AVAILABLE RECORDS:
------------------------------------

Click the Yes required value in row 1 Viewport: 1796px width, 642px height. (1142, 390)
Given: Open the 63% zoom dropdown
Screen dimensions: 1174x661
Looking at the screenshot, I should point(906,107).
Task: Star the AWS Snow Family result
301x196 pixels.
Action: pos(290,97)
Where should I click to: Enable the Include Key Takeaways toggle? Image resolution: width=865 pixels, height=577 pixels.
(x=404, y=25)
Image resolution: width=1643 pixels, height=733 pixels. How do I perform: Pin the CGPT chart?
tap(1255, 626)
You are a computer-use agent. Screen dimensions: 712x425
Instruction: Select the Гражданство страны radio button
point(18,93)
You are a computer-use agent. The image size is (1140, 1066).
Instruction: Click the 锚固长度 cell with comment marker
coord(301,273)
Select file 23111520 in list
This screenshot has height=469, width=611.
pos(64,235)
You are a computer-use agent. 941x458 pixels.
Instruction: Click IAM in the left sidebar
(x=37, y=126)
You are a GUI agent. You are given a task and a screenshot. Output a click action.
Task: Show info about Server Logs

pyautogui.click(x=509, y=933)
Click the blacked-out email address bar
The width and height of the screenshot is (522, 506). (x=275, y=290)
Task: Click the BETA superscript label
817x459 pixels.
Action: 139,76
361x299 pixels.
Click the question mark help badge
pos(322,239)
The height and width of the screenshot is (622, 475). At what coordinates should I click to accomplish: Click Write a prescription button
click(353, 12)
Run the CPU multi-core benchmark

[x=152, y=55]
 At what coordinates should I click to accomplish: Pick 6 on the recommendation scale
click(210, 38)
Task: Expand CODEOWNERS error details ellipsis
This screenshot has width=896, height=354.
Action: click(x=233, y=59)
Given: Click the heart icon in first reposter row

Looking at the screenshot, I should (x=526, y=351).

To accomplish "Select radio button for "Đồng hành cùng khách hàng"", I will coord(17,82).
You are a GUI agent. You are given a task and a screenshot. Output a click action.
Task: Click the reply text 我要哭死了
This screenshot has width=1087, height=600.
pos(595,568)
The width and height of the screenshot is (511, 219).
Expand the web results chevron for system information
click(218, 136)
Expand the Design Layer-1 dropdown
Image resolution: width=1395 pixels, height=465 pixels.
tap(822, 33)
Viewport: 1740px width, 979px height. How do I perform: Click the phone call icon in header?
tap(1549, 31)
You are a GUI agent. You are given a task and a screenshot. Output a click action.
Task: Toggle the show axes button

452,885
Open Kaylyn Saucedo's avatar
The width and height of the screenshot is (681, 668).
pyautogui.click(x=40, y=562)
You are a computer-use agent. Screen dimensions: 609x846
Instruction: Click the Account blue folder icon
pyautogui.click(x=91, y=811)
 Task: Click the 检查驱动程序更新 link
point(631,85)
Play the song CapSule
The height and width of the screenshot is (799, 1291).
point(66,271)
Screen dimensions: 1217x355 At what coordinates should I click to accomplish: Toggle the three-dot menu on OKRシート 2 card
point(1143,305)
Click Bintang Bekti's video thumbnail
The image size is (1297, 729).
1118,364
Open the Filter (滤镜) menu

------------------------------------

SET PROBLEM: Reproduce the listing above with "computer-use agent" changed to "desktop agent" wherever it appears, leaving everything else unchanged.

WRITTEN RESPONSE:
Click the Yes required value in row 1 Viewport: 1796px width, 642px height. (1142, 390)
Given: Open the 63% zoom dropdown
Screen dimensions: 1174x661
Looking at the screenshot, I should point(906,107).
Task: Star the AWS Snow Family result
301x196 pixels.
Action: pos(290,97)
Where should I click to: Enable the Include Key Takeaways toggle? Image resolution: width=865 pixels, height=577 pixels.
(x=404, y=25)
Image resolution: width=1643 pixels, height=733 pixels. How do I perform: Pin the CGPT chart?
tap(1255, 626)
You are a desktop agent. Screen dimensions: 712x425
Instruction: Select the Гражданство страны radio button
point(18,93)
You are a desktop agent. The image size is (1140, 1066).
Instruction: Click the 锚固长度 cell with comment marker
coord(301,273)
Select file 23111520 in list
This screenshot has height=469, width=611.
pos(64,235)
You are a desktop agent. 941x458 pixels.
Instruction: Click IAM in the left sidebar
(x=37, y=126)
You are a GUI agent. You are given a task and a screenshot. Output a click action.
Task: Show info about Server Logs

pyautogui.click(x=509, y=933)
Click the blacked-out email address bar
The width and height of the screenshot is (522, 506). (x=275, y=290)
Task: Click the BETA superscript label
817x459 pixels.
Action: 139,76
361x299 pixels.
Click the question mark help badge
pos(322,239)
The height and width of the screenshot is (622, 475). At what coordinates should I click to accomplish: Click Write a prescription button
click(353, 12)
Run the CPU multi-core benchmark

[x=152, y=55]
 At what coordinates should I click to accomplish: Pick 6 on the recommendation scale
click(210, 38)
Task: Expand CODEOWNERS error details ellipsis
This screenshot has width=896, height=354.
Action: click(x=233, y=59)
Given: Click the heart icon in first reposter row

Looking at the screenshot, I should (x=526, y=351).

To accomplish "Select radio button for "Đồng hành cùng khách hàng"", I will coord(17,82).
You are a GUI agent. You are given a task and a screenshot. Output a click action.
Task: Click the reply text 我要哭死了
This screenshot has width=1087, height=600.
pos(595,568)
The width and height of the screenshot is (511, 219).
Expand the web results chevron for system information
click(218, 136)
Expand the Design Layer-1 dropdown
Image resolution: width=1395 pixels, height=465 pixels.
tap(822, 33)
Viewport: 1740px width, 979px height. How do I perform: Click the phone call icon in header?
tap(1549, 31)
You are a GUI agent. You are given a task and a screenshot. Output a click action.
Task: Toggle the show axes button

452,885
Open Kaylyn Saucedo's avatar
The width and height of the screenshot is (681, 668).
pyautogui.click(x=40, y=562)
You are a desktop agent. Screen dimensions: 609x846
Instruction: Click the Account blue folder icon
pyautogui.click(x=91, y=811)
 Task: Click the 检查驱动程序更新 link
point(631,85)
Play the song CapSule
The height and width of the screenshot is (799, 1291).
point(66,271)
Screen dimensions: 1217x355 At what coordinates should I click to accomplish: Toggle the three-dot menu on OKRシート 2 card
point(1143,305)
Click Bintang Bekti's video thumbnail
The image size is (1297, 729).
1118,364
Open the Filter (滤镜) menu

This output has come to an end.